====== SUPPLIED DATA ======

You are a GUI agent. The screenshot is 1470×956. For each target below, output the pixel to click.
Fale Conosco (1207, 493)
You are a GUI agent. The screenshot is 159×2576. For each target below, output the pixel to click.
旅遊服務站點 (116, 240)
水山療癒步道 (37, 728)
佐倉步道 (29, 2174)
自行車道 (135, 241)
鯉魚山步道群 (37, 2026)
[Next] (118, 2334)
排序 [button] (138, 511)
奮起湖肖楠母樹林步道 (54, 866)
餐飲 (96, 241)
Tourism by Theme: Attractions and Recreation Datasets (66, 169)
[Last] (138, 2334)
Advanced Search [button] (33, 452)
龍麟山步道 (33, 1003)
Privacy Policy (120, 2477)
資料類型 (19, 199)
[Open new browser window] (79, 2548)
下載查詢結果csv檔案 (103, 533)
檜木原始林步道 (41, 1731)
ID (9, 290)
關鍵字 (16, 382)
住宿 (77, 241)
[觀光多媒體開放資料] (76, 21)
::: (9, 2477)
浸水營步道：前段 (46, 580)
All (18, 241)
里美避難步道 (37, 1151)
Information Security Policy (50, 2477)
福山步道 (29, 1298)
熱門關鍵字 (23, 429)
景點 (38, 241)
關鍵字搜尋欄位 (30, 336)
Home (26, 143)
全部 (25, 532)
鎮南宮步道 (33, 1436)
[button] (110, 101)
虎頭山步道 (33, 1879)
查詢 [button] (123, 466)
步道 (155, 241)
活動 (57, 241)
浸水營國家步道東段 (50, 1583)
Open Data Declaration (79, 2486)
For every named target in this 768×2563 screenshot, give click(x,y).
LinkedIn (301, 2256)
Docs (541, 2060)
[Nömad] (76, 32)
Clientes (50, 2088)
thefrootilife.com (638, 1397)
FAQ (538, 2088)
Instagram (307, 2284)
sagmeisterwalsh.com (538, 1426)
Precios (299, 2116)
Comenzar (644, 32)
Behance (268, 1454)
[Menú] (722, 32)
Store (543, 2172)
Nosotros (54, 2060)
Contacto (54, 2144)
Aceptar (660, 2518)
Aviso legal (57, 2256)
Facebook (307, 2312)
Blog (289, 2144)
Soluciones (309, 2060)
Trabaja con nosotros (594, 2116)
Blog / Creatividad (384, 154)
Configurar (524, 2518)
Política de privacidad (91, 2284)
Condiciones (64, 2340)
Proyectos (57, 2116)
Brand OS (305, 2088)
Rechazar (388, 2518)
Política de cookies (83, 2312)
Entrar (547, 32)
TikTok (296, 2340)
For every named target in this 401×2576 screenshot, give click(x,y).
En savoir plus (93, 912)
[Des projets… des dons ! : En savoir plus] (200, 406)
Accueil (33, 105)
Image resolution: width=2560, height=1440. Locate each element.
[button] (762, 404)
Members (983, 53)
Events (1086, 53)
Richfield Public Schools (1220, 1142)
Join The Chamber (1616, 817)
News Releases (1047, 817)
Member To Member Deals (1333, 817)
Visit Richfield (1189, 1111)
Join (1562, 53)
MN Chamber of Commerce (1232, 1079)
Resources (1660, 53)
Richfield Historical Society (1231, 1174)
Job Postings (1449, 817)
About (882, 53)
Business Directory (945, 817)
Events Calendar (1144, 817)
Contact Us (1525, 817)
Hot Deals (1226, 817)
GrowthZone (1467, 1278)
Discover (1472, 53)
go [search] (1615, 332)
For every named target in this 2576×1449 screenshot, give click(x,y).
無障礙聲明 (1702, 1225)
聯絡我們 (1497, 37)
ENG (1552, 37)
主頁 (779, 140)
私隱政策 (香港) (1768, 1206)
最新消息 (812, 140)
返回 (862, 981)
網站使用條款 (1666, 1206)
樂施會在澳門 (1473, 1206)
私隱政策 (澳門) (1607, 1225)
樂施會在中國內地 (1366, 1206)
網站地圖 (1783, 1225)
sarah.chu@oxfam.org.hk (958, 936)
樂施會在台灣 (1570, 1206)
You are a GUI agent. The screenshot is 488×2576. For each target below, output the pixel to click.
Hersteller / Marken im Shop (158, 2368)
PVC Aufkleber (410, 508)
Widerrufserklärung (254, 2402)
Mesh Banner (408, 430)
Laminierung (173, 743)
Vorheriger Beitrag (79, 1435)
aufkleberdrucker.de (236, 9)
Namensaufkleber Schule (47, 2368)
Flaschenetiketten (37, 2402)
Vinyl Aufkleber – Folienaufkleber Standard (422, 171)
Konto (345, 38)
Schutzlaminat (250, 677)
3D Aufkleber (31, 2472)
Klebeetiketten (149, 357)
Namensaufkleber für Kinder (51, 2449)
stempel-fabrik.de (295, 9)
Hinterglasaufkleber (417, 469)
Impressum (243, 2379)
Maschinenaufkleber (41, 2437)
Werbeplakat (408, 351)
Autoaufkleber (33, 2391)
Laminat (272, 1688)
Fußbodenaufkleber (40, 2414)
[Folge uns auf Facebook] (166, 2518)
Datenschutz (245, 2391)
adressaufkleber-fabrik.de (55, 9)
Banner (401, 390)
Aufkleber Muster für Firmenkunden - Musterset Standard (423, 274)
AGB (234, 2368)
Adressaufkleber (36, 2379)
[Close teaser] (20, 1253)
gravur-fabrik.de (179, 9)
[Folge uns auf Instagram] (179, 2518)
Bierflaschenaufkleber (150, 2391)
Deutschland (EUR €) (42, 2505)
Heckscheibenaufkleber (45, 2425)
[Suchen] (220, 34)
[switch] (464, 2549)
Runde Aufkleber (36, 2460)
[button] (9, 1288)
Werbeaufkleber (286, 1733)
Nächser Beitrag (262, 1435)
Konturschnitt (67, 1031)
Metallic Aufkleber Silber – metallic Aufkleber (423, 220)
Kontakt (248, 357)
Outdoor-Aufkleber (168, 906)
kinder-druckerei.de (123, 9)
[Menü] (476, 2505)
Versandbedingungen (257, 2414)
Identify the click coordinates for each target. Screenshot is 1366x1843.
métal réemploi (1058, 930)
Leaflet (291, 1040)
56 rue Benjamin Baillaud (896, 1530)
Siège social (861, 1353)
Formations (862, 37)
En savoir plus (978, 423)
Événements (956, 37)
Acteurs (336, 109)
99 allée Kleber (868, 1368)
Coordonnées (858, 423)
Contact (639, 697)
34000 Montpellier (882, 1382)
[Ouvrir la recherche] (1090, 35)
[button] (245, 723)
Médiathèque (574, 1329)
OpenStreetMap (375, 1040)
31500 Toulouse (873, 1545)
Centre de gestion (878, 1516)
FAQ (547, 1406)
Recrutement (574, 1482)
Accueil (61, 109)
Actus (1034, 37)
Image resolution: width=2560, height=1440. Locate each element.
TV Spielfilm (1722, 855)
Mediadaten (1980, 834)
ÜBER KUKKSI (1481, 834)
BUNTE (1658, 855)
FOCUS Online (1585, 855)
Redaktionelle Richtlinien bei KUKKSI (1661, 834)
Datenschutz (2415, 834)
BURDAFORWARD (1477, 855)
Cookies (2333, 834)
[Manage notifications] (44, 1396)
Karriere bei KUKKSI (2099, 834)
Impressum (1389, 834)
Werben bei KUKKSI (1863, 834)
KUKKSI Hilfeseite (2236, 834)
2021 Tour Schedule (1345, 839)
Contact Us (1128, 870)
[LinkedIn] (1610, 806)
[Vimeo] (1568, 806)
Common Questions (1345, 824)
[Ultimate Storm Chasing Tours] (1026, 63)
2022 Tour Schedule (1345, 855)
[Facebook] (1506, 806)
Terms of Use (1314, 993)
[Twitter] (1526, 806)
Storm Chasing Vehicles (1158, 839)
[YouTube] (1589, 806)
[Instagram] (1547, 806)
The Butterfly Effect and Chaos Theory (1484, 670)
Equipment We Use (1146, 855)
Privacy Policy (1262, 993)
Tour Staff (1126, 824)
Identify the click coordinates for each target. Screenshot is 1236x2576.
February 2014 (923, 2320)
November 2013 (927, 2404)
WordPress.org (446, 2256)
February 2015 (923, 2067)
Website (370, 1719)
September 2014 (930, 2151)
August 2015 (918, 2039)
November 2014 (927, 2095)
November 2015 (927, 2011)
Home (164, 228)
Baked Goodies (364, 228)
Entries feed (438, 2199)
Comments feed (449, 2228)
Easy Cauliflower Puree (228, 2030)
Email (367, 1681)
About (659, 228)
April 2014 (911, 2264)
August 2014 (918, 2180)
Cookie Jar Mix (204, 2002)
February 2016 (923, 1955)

======

## TASK TO COMPLETE
Output the listing above word for word, from the opening line through the line that contains "鯉魚山步道群 (37, 2026)", and leave out everything after it.

## WRITTEN REPLY
You are a GUI agent. The screenshot is 1470×956. For each target below, output the pixel to click.
Fale Conosco (1207, 493)
You are a GUI agent. The screenshot is 159×2576. For each target below, output the pixel to click.
旅遊服務站點 (116, 240)
水山療癒步道 (37, 728)
佐倉步道 (29, 2174)
自行車道 (135, 241)
鯉魚山步道群 (37, 2026)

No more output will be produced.